After much deliberation, Goldman Sachs, JP Morgan Chase and Morgan Stanley have gone public with plans to work with SmartStream to develop a multi-tenanted reference data utility designed to cut the cost of integrating, cleansing and distributing data.
The SmartStream Reference Data Utility, informally known as SPReD – Securities Product Reference Data – has been on A-Team Group’s radar (and the data management community’s) for some time, with a recent update suggesting the utility is likely to be up and running in the next six to 12 months, initially supporting listed derivatives and equities and later fixed income securities.
The Reference Data Utility will be based on SmartStream’s data management service, which has been in production for about five years, and will be operated and staffed as a separate company. The utility will offer clients multi-tenant architecture, audit capabilities, complete market coverage, timely data delivery and customer defined data sourcing. It will operate 24/7 on a follow the sun basis and will support clients from locations in New York, London, Bristol, San Jose, Mumbai and Bangalore.
The founding banks of the utility will become clients and are expected to be joined by additional sell-side firms as the utility evolves. Philippe Chambadal, CEO of SmartStream, says: “The Reference Data Utility is at the forefront of an evolution in the industry with the achievement of processing mutualisation, a reduction in operational risk and an increase in service quality within the reference data management domain. Our three bank members have embraced the utility model to ensure that duplication of effort is minimised when addressing common market issues such as inconsistent data in regulatory reporting, trade breaks and risk management.”

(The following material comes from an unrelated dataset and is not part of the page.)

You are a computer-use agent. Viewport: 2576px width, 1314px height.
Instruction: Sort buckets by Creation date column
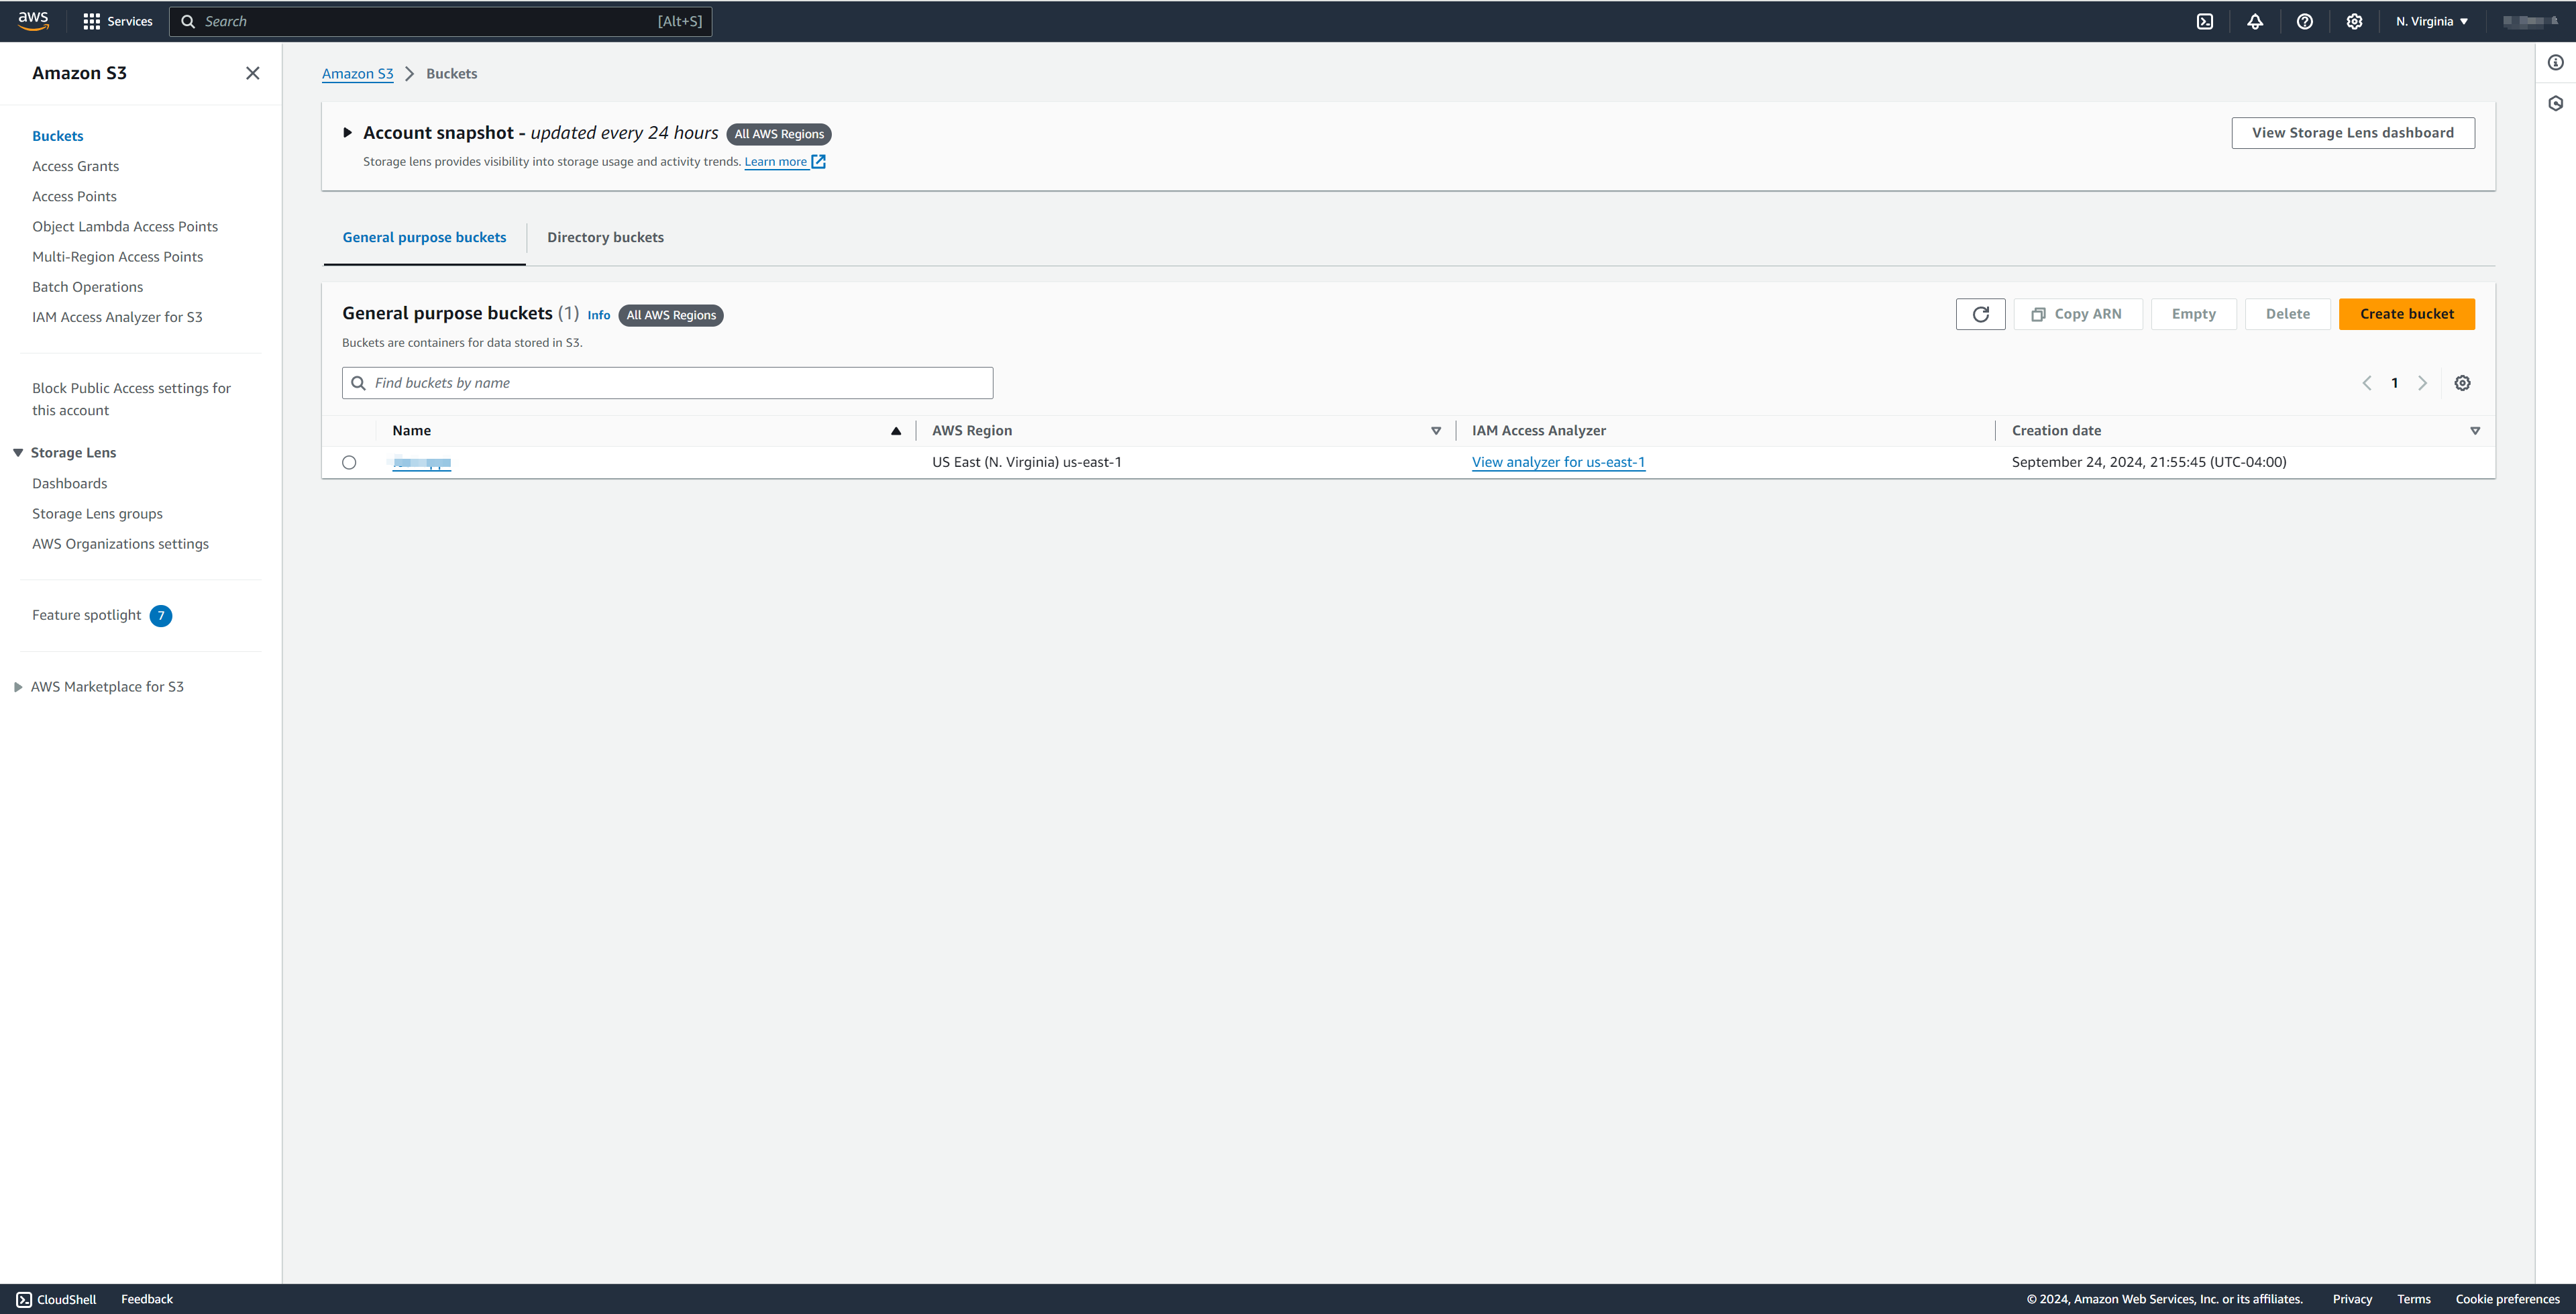pos(2056,431)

For the participating banks, the utility is a step away from resource intense and costly internal reference data management. James Trait, managing director at JPMorgan Chase, comments: “This is a great example of how our industry can partner to improve effectiveness and reduce costs. The utility will greatly improve the quality, timeliness and consistency of reference data used across our firm to better serve our clients.”
Eric Suss, managing director and head of institutional reference data at Morgan Stanley, adds: “With growing challenges around regulation, risk management and product diversity, working together to ensure high quality reference data is in everyone's best interest.”